Original post

Jesse Howarth

Rust is becoming a first class language in a variety of domains. At Discord, we’ve seen success with Rust on the client side and server side. For example, we use it on the client side for our video encoding pipeline for Go Live and on the server side for Elixir NIFs. Most recently, we drastically improved the performance of a service by switching its implementation from Go to Rust. This post explains why it made sense for us to reimplement the service, how it was done, and the resulting performance improvements.

Discord is a product focused company, so we’ll start with some product context. The service we switched from Go to Rust is the “Read States” service.
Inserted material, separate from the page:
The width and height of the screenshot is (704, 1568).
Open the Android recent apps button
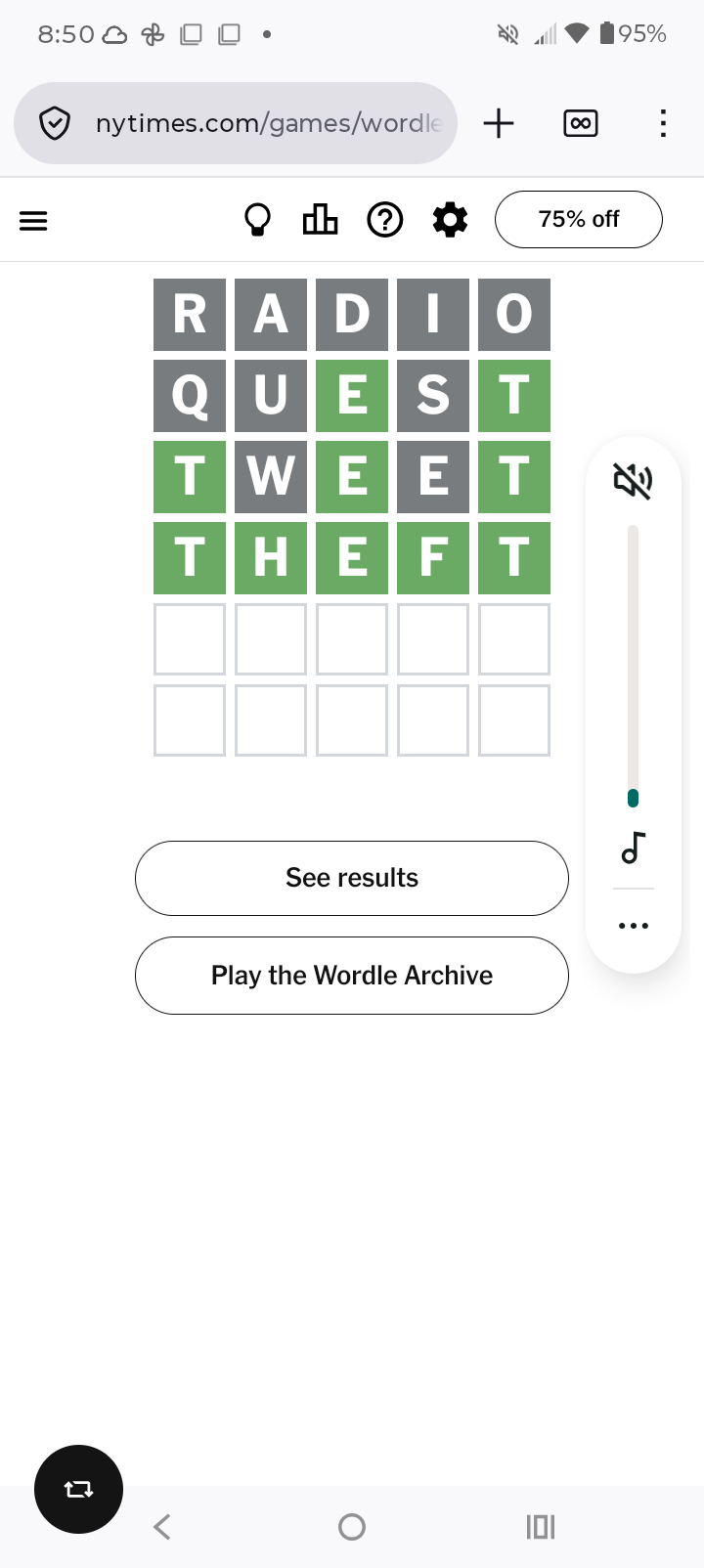point(541,1526)
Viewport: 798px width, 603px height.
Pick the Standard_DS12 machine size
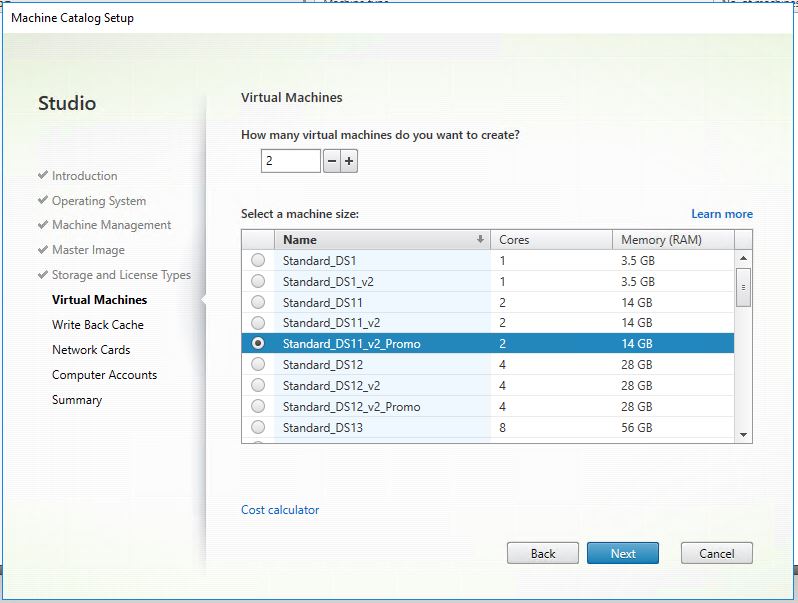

Its sole purpose is to keep track of which channels and messages you have read. Read States is accessed every time you connect to Discord, every time a message is sent and every time a message is read. In short, Read States is in the hot path. We want to make sure Discord feels super snappy all the time, so we need to make sure Read States is quick.
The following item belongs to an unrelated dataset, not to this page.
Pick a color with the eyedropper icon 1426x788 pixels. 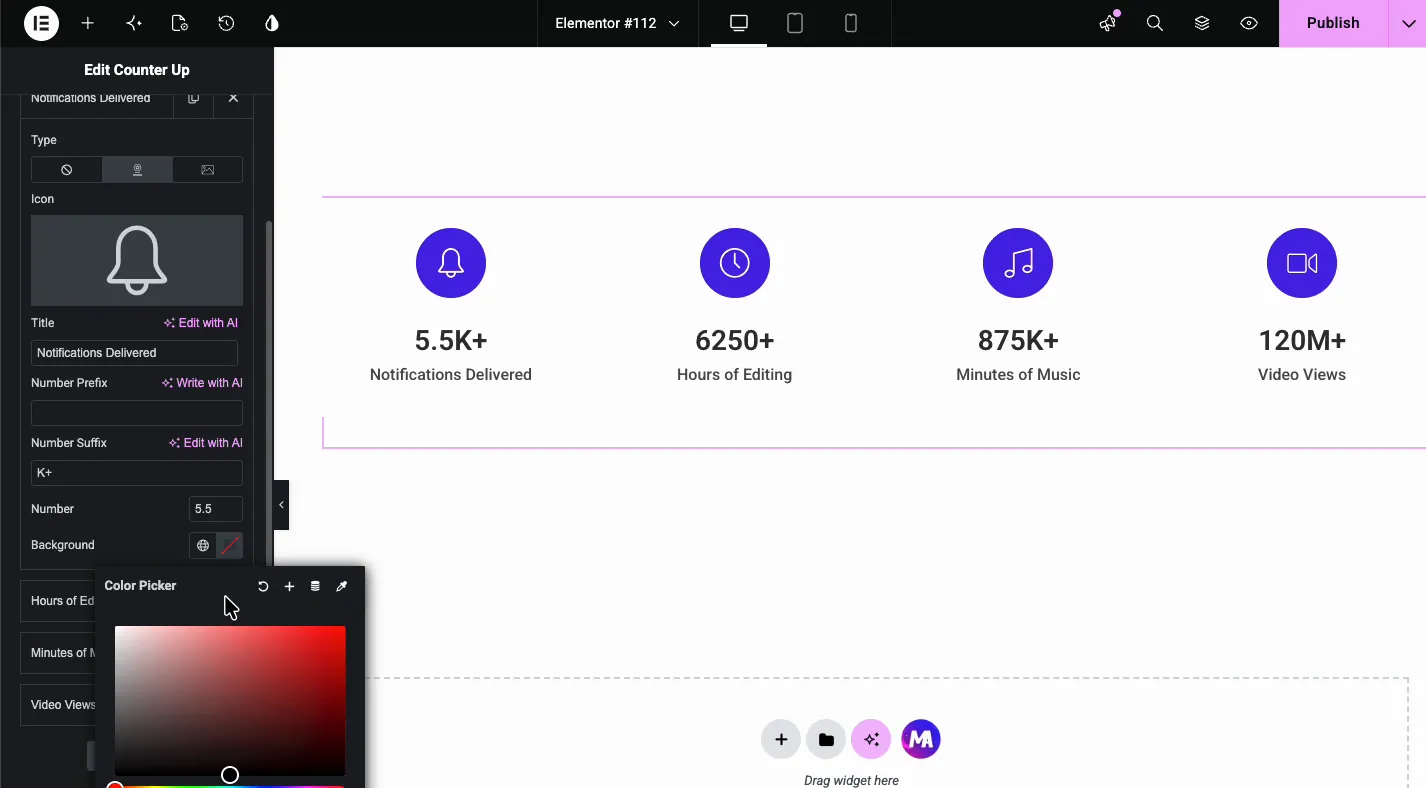pos(341,586)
With the Go implementation, the Read States service was not supporting its product requirements. It was fast most of the time, but every few minutes we saw large latency spikes that were bad for user experience. After investigating, we determined the spikes were due to core Go features: its memory model and garbage collector (GC).

To explain why Go wasn’t meeting our performance targets, we first need to discuss the data structures, scale, access patterns, and architecture of the service.
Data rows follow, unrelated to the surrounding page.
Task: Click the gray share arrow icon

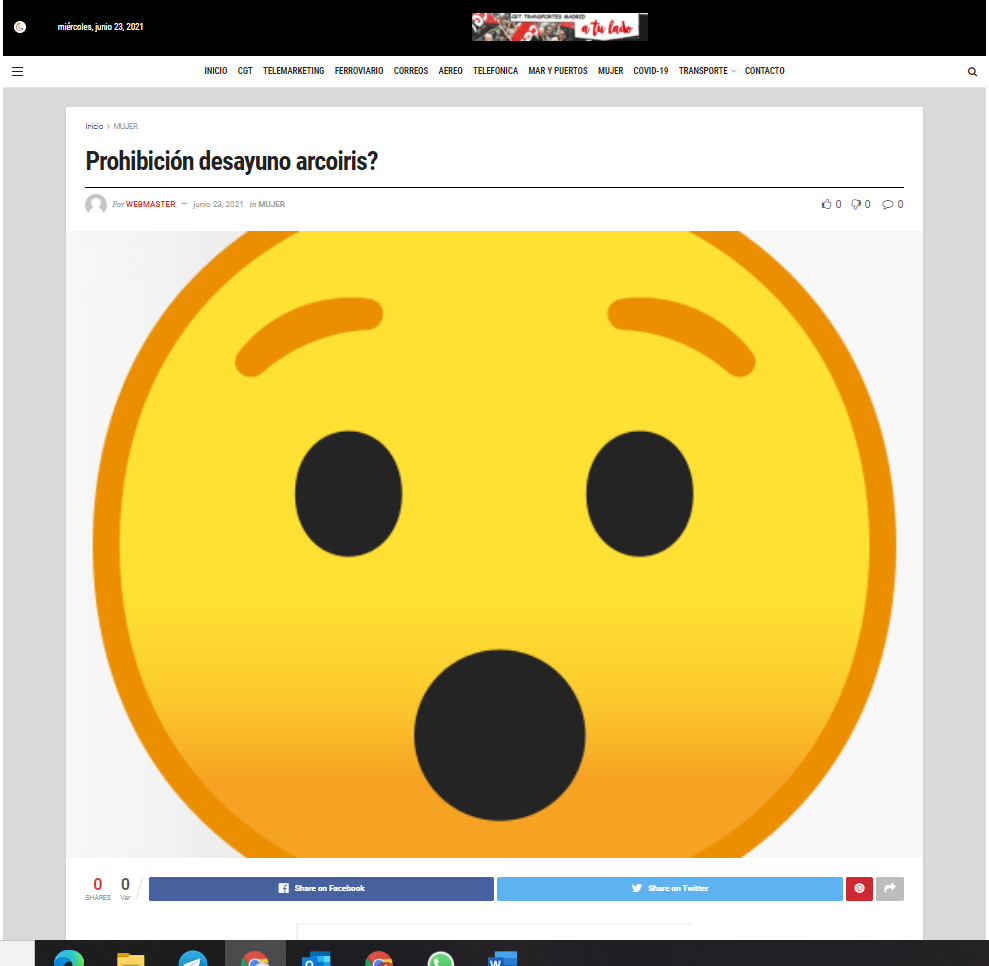Action: coord(890,889)
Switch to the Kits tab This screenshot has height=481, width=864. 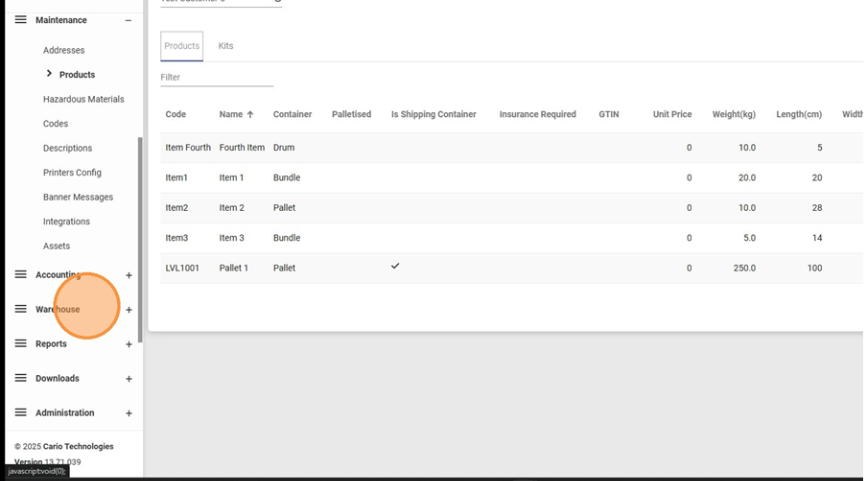pos(226,46)

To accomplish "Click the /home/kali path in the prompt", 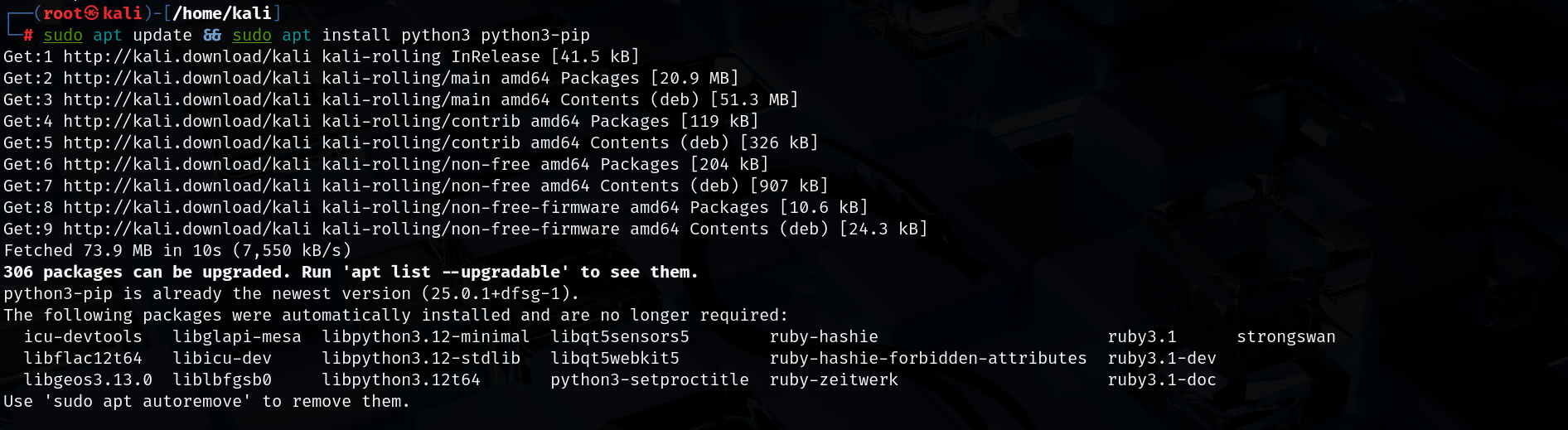I will coord(221,13).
The data structure we use to store read state information is conveniently called “Read State”. Discord has billions of Read States. There is one Read State per User per Channel. Each Read State has several counters that need to be updated atomically and often reset to 0. For example, one of the counters is how many @mentions you have in a channel.

In order to get quick atomic counter updates, each Read States server has a Least Recently Used (LRU) cache of Read States. There are millions of Users in each cache. There are tens of millions of Read States in each cache. There are hundreds of thousands of cache updates per second.

For persistence, we back the cache with a Cassandra database cluster. On cache key eviction, we commit your Read States to the database. We also schedule a database commit for 30 seconds in the future whenever a Read State is updated. There are tens of thousands of database writes per second.

In the picture below, you can see the response time and system cpu for a peak sample time frame for the Go service.¹ As you might notice, there are latency and CPU spikes roughly every 2 minutes.

In Go, on cache key eviction, memory is not immediately freed. Instead, the garbage collector runs every so often to find any memory that has no references and then frees it. In other words, instead of freeing immediately after the memory is out of use, memory hangs out for a bit until the garbage collector can determine if it’s truly out of use. During garbage collection, Go has to do a lot of work to determine what memory is free, which can slow the program down.

These latency spikes definitely smelled like garbage collection performance impact, but we had written the Go code very efficiently and had very few allocations. We were not creating a lot of garbage.

After digging through the Go source code, we learned that Go will force a garbage collection run every 2 minutes at minimum. In other words, if garbage collection has not run for 2 minutes, regardless of heap growth, go will still force a garbage collection.

We figured we could tune the garbage collector to happen more often in order to prevent large spikes, so we implemented an endpoint on the service to change the garbage collector GC Percent on the fly. Unfortunately, no matter how we configured the GC percent nothing changed. How could that be? It turns out, it was because we were not allocating memory quickly enough for it to force garbage collection to happen more often.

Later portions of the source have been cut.